To do: The data below needs to be returned exactly, line for line.

[Stored records]
--------------------------------

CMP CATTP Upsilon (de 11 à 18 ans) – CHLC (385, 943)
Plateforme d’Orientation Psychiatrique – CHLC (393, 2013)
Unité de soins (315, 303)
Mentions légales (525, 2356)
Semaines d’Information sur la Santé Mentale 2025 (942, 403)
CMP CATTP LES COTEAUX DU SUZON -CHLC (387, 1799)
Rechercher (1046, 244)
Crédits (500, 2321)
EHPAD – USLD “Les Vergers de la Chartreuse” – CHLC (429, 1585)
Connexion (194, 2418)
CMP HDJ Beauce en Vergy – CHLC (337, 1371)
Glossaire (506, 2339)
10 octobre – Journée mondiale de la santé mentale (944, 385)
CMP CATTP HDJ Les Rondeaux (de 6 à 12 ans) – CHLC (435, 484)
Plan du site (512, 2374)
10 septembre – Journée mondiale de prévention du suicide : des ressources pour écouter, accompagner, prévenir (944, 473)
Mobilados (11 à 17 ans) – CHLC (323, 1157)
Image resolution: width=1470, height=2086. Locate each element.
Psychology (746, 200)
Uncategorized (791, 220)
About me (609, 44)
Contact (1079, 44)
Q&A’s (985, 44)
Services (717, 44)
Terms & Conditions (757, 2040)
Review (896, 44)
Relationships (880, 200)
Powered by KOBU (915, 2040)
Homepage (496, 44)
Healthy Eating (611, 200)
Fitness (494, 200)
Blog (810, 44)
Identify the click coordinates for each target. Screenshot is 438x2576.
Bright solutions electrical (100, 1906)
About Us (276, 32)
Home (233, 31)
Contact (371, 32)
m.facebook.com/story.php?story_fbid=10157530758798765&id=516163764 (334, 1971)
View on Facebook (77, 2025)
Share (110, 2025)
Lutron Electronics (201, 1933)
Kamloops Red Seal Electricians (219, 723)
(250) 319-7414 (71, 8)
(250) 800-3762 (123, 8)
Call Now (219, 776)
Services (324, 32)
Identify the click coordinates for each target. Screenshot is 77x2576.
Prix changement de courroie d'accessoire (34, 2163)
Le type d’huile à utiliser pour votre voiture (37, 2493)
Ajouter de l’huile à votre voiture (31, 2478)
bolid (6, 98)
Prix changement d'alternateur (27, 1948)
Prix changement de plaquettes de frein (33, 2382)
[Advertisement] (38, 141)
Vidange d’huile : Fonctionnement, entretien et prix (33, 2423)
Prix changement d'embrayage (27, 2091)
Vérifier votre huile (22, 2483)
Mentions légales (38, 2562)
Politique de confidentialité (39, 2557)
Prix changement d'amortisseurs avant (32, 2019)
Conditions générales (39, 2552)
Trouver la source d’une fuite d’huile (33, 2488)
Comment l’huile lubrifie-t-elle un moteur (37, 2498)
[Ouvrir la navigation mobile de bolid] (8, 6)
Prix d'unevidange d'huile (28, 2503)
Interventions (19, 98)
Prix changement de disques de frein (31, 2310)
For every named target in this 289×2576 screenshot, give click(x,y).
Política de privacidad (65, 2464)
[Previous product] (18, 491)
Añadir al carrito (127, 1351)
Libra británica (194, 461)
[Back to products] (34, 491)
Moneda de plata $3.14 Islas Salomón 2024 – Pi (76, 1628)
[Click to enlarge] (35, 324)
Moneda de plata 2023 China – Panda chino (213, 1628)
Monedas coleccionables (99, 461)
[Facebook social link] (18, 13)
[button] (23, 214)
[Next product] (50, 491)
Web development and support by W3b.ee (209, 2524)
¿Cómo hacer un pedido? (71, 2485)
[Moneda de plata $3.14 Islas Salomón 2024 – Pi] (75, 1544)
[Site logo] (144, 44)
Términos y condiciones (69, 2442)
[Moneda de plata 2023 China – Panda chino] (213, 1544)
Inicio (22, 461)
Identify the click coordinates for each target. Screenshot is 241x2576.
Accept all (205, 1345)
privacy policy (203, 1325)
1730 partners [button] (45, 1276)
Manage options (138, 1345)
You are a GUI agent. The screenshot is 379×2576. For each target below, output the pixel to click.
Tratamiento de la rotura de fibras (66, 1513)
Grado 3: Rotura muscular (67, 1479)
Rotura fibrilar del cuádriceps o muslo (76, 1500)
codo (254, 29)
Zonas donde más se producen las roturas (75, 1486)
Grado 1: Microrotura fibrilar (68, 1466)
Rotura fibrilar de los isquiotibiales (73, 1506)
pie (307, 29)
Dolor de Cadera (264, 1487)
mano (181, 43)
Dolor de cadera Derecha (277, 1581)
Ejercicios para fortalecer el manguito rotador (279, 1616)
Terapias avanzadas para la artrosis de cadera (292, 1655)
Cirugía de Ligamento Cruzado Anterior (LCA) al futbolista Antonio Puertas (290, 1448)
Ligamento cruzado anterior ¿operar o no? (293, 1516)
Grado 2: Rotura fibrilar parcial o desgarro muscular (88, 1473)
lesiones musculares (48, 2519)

--------------------------------

Result of this task:
CMP CATTP Upsilon (de 11 à 18 ans) – CHLC (385, 943)
Plateforme d’Orientation Psychiatrique – CHLC (393, 2013)
Unité de soins (315, 303)
Mentions légales (525, 2356)
Semaines d’Information sur la Santé Mentale 2025 (942, 403)
CMP CATTP LES COTEAUX DU SUZON -CHLC (387, 1799)
Rechercher (1046, 244)
Crédits (500, 2321)
EHPAD – USLD “Les Vergers de la Chartreuse” – CHLC (429, 1585)
Connexion (194, 2418)
CMP HDJ Beauce en Vergy – CHLC (337, 1371)
Glossaire (506, 2339)
10 octobre – Journée mondiale de la santé mentale (944, 385)
CMP CATTP HDJ Les Rondeaux (de 6 à 12 ans) – CHLC (435, 484)
Plan du site (512, 2374)
10 septembre – Journée mondiale de prévention du suicide : des ressources pour écouter, accompagner, prévenir (944, 473)
Mobilados (11 à 17 ans) – CHLC (323, 1157)
Image resolution: width=1470, height=2086. Locate each element.
Psychology (746, 200)
Uncategorized (791, 220)
About me (609, 44)
Contact (1079, 44)
Q&A’s (985, 44)
Services (717, 44)
Terms & Conditions (757, 2040)
Review (896, 44)
Relationships (880, 200)
Powered by KOBU (915, 2040)
Homepage (496, 44)
Healthy Eating (611, 200)
Fitness (494, 200)
Blog (810, 44)
Identify the click coordinates for each target. Screenshot is 438x2576.
Bright solutions electrical (100, 1906)
About Us (276, 32)
Home (233, 31)
Contact (371, 32)
m.facebook.com/story.php?story_fbid=10157530758798765&id=516163764 (334, 1971)
View on Facebook (77, 2025)
Share (110, 2025)
Lutron Electronics (201, 1933)
Kamloops Red Seal Electricians (219, 723)
(250) 319-7414 (71, 8)
(250) 800-3762 (123, 8)
Call Now (219, 776)
Services (324, 32)
Identify the click coordinates for each target. Screenshot is 77x2576.
Prix changement de courroie d'accessoire (34, 2163)
Le type d’huile à utiliser pour votre voiture (37, 2493)
Ajouter de l’huile à votre voiture (31, 2478)
bolid (6, 98)
Prix changement d'alternateur (27, 1948)
Prix changement de plaquettes de frein (33, 2382)
[Advertisement] (38, 141)
Vidange d’huile : Fonctionnement, entretien et prix (33, 2423)
Prix changement d'embrayage (27, 2091)
Vérifier votre huile (22, 2483)
Mentions légales (38, 2562)
Politique de confidentialité (39, 2557)
Prix changement d'amortisseurs avant (32, 2019)
Conditions générales (39, 2552)
Trouver la source d’une fuite d’huile (33, 2488)
Comment l’huile lubrifie-t-elle un moteur (37, 2498)
[Ouvrir la navigation mobile de bolid] (8, 6)
Prix d'unevidange d'huile (28, 2503)
Interventions (19, 98)
Prix changement de disques de frein (31, 2310)
For every named target in this 289×2576 screenshot, give click(x,y).
Política de privacidad (65, 2464)
[Previous product] (18, 491)
Añadir al carrito (127, 1351)
Libra británica (194, 461)
[Back to products] (34, 491)
Moneda de plata $3.14 Islas Salomón 2024 – Pi (76, 1628)
[Click to enlarge] (35, 324)
Moneda de plata 2023 China – Panda chino (213, 1628)
Monedas coleccionables (99, 461)
[Facebook social link] (18, 13)
[button] (23, 214)
[Next product] (50, 491)
Web development and support by W3b.ee (209, 2524)
¿Cómo hacer un pedido? (71, 2485)
[Moneda de plata $3.14 Islas Salomón 2024 – Pi] (75, 1544)
[Site logo] (144, 44)
Términos y condiciones (69, 2442)
[Moneda de plata 2023 China – Panda chino] (213, 1544)
Inicio (22, 461)
Identify the click coordinates for each target. Screenshot is 241x2576.
Accept all (205, 1345)
privacy policy (203, 1325)
1730 partners [button] (45, 1276)
Manage options (138, 1345)
You are a GUI agent. The screenshot is 379×2576. For each target below, output the pixel to click.
Tratamiento de la rotura de fibras (66, 1513)
Grado 3: Rotura muscular (67, 1479)
Rotura fibrilar del cuádriceps o muslo (76, 1500)
codo (254, 29)
Zonas donde más se producen las roturas (75, 1486)
Grado 1: Microrotura fibrilar (68, 1466)
Rotura fibrilar de los isquiotibiales (73, 1506)
pie (307, 29)
Dolor de Cadera (264, 1487)
mano (181, 43)
Dolor de cadera Derecha (277, 1581)
Ejercicios para fortalecer el manguito rotador (279, 1616)
Terapias avanzadas para la artrosis de cadera (292, 1655)
Cirugía de Ligamento Cruzado Anterior (LCA) al futbolista Antonio Puertas (290, 1448)
Ligamento cruzado anterior ¿operar o no? (293, 1516)
Grado 2: Rotura fibrilar parcial o desgarro muscular (88, 1473)
lesiones musculares (48, 2519)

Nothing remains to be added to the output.